The Fordham Ram

The Met’s “Marnie” Is an Opera of Many Identities

Isiah+Magsino%2C+FCRH+%E2%80%9819%2C+stands+in+the+lobby+of+the+Metropoltian+Opera+House%2C+where+he+attended+a+production+of+%E2%80%9CMarnie.%E2%80%9D+%28Courtesy+of+Isiah+Magsino%29
Isiah Magsino, FCRH ‘19, stands in the lobby of the Metropoltian Opera House, where he attended a production of “Marnie.” (Courtesy of Isiah Magsino)

Isiah Magsino, FCRH ‘19, stands in the lobby of the Metropoltian Opera House, where he attended a production of “Marnie.” (Courtesy of Isiah Magsino)

Isiah Magsino, FCRH ‘19, stands in the lobby of the Metropoltian Opera House, where he attended a production of “Marnie.” (Courtesy of Isiah Magsino)


Hang on for a minute...we're trying to find some more stories you might like.


Email This Story






By Isiah Magsino

Upon entering the main lobby, thoughts of the first class on the Titanic and debutante balls wove in and out of my head.

The building’s interior design says “opulent”: red velvet carpets, grand chandeliers, oil paintings framed in bronze and high ceilings.

The grand venue described is none other than the Metropolitan Opera House at Lincoln Center, and on Oct. 22 the debut of the contemporary opera, “Marnie,” took place.

I took the subway to this event, and I know for a fact I was a vision.
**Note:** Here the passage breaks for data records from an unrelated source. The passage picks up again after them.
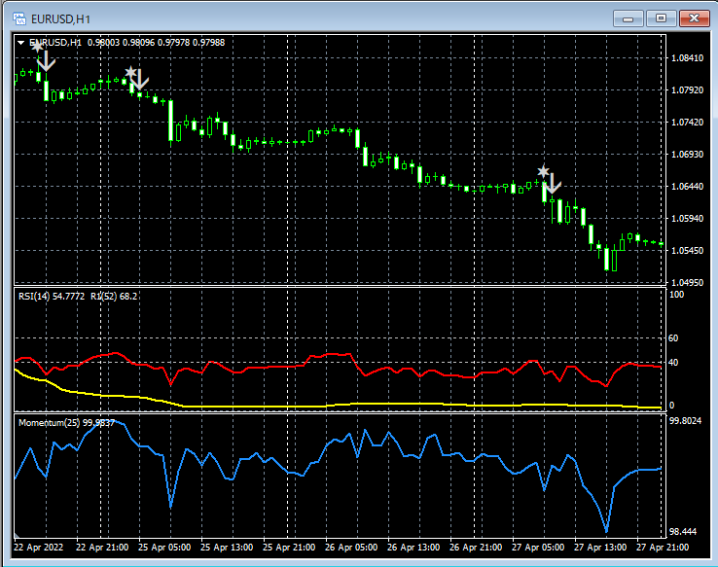Image resolution: width=718 pixels, height=567 pixels.
Task: Select the star marker near 27 Apr 05:00
Action: click(x=543, y=172)
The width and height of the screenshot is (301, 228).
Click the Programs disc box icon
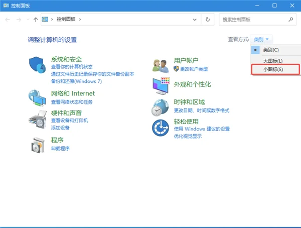[x=38, y=145]
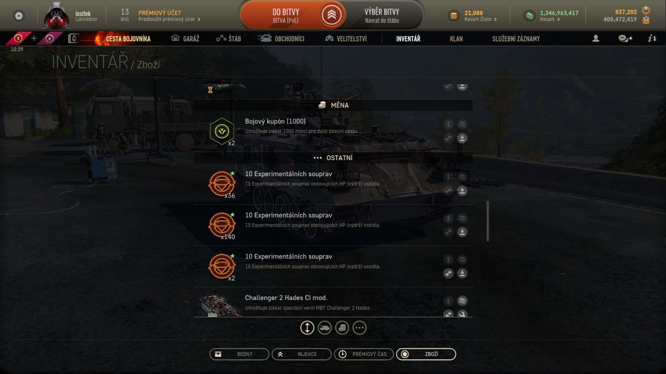Click the inventory list scrollbar
The height and width of the screenshot is (374, 666).
(488, 221)
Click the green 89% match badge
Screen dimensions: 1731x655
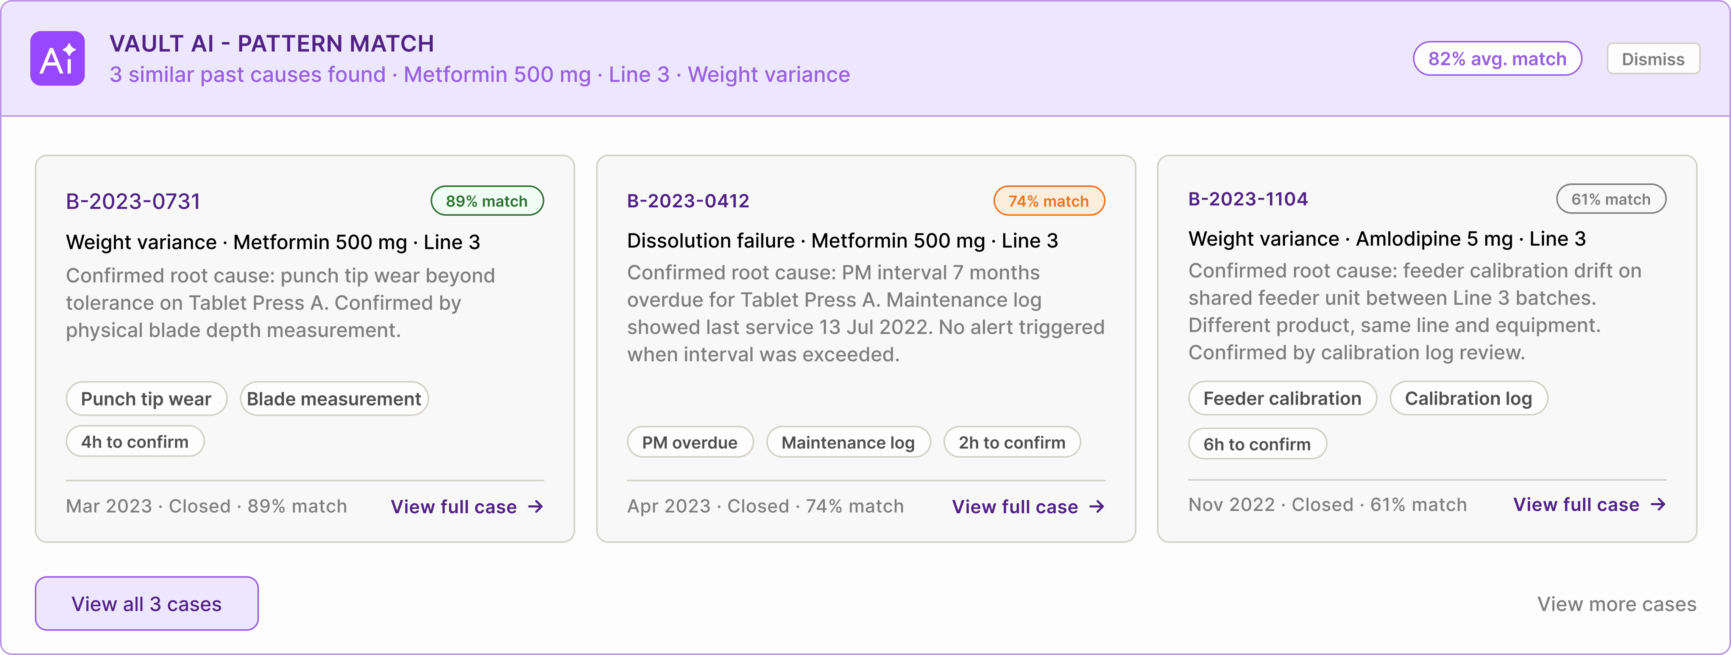[x=487, y=201]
The subway: Grimey public transportation that wreaks of rat urine.

I served as a major juxtaposition while en route to the grand event. I, not to toot my own horn, was a red rose in a garden of sunflowers.

Knowing the nature of opera attire, I understood that I had to bring regality to a mix of traditional and contemporary black-tie fashion.
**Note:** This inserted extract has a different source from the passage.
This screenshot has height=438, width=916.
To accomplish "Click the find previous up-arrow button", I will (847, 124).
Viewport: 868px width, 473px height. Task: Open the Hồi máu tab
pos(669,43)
Being that New York City is hitting it’s colder times, I began the base of my ensemble with a grey cashmere turtleneck, following grey dress pants to create a monochromatic look.

High-ankle, pointed patent-leather boots finished the base, but it was the outer layer that made me feel like the belle of the ball. (I’m not as conceited as I’m currently sounding, but everyone has to admit that they love to reminisce on a time where they looked incredible.)
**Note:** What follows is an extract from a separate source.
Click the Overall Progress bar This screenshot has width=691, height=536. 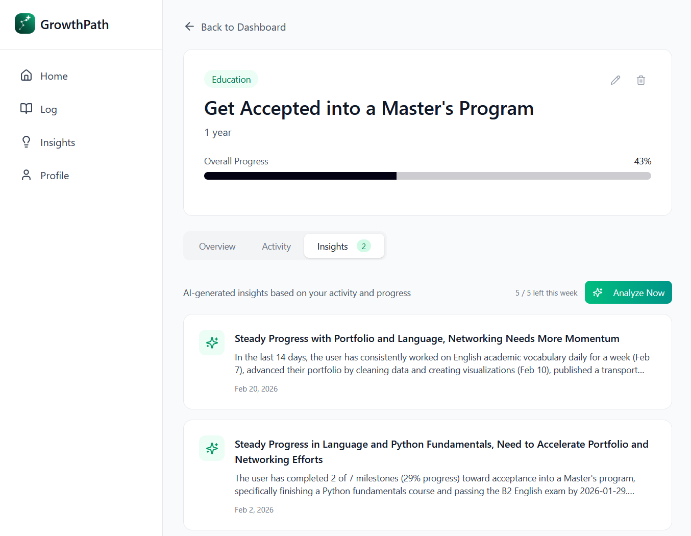coord(427,176)
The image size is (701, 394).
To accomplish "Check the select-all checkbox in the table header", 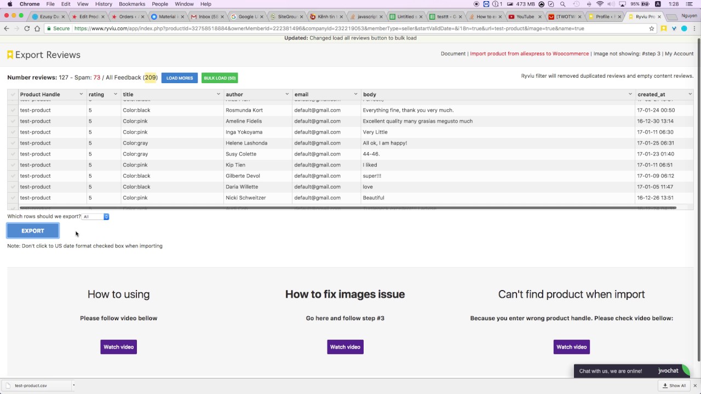I will click(x=13, y=95).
My outer-layer is always the piece that grabs one’s attention in the winter.

Being that the opera is an incredibly flamboyant event, I decided to take out my secret weapon: A dark navy blue, longline suit jacket, detailed with white lapels and Chanel brooch.

With my chosen ensemble alongside the venue of the opera house, I felt like an absolute monarch.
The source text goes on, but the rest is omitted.